Kebahagiaan yang Kekal
Berbicara tentang kebahagiaan orang selalu mengaitkan dengan dunia realita yaitu suatu kehidupan yang tinggi tingkat sosial masyarakat, berlimpah dengan uang, dan hidup serba mewah dan modern.
Khotbah Yesus di Bukit telah membukakan mata dan hati kita akan kebahagiaan yang kekal dan abadi. Kebahagiaan ini tidak bersumber pada status sosial yang tinggi, harta yang berlimpah, atau kemewahan dunia ini. Kebahagiaan ini bersumber hanya dari Allah–sang sumber kebahagiaan itu. Kebahagiaan ini juga bersifat abadi, tidak akan lekang dimakan waktu atau umur manusia. Benar bukan? Saat mati, manusia tidak akan lagi menikmati status sosial yang tinggi atau bahkan harta yang melimpah.
Meraih Kebahagiaan yang Kekal
Untuk meraih kebahagiaan dari dunia yang semu saja, manusia harus bekerja keras, berjuang, dan berusaha tanpa kenal lelah.

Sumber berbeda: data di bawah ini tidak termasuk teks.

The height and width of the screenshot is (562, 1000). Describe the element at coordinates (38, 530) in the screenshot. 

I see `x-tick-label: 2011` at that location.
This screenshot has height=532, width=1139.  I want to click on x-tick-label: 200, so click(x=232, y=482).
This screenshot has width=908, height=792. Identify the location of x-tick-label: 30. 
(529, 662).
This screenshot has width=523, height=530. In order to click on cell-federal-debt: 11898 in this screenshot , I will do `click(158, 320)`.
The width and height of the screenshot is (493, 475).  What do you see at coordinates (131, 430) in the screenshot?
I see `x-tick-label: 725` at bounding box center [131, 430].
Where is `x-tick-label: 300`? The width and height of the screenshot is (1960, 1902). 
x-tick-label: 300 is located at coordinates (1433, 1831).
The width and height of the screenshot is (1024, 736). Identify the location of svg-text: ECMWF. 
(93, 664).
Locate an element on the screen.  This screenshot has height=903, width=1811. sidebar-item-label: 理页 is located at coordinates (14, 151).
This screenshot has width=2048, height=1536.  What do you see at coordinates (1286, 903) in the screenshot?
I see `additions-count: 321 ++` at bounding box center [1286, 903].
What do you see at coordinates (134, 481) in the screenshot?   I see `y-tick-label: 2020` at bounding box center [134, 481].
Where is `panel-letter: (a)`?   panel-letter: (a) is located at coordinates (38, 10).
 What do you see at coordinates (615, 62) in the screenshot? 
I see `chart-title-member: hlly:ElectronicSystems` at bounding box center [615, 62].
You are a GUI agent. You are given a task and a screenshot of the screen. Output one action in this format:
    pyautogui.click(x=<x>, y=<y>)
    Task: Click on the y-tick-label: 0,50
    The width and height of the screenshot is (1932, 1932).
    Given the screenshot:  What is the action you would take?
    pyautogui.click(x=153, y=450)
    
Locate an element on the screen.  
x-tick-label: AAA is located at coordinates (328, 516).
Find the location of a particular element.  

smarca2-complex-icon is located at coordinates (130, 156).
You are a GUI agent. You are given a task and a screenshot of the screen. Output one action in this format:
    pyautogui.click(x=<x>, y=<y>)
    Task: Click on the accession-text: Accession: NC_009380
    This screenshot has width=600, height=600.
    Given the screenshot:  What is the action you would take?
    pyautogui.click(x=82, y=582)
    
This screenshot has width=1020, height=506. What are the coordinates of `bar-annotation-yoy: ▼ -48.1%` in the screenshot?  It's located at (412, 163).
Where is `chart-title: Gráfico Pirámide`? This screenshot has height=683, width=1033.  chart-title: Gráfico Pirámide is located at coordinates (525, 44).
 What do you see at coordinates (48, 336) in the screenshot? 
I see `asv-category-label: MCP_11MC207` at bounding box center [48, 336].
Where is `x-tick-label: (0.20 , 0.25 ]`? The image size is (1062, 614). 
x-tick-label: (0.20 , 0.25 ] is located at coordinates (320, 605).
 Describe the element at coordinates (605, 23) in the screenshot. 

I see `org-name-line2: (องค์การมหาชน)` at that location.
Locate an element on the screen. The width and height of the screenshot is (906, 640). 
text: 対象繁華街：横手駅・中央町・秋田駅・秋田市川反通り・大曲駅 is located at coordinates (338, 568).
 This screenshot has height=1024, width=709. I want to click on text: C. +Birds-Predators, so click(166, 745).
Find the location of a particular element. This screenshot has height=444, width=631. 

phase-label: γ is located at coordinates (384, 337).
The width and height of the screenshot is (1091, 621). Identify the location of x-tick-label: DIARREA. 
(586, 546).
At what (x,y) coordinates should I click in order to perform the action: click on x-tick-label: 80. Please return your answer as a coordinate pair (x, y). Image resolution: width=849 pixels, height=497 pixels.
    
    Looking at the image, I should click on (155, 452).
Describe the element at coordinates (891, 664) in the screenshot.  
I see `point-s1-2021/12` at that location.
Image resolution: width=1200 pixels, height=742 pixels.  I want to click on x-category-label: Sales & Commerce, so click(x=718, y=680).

Apalagi untuk meraih kebahagiaan yang kekal ini. Syaratnya adalah menerima Yesus sebagai Tuhan dan Juruselamat. Mengapa demikian? Kebahagiaan yang kekal dan abadi sumbernya adalah Allah. Karena dosa, manusia tidak mungkin dapat berhubungan dengan Allah dan menikmati kebahagiaan-Nya. Karena itulah, Yesus Kristus datang ke dunia untuk mendamaikan Allah dengan manusia melalui kematiaan-Nya di kayu salib (Kolose 1:19-22). Dengan kata lain, ketika seseorang menerima Yesus, ia juga telah berdamai dengan Allah (Yohanes 1:12).
Dengan berdamai dengan Allah, hubungan antara manusia dan Allah menjadi baik. Manusia dapat merasakan kebahagiaan kekal langsung dari sumbernya–Allah sendiri. Meskipun banyak masalah yang dihadapi, namun bersama Allah, hidup kita akan tetap dipenuhi dengan rasa sukacita dan bahagia.
Dunia memberikan kebahagiaan yang semu, tetapi Kristus memberikan kebahagiaan yang kekal.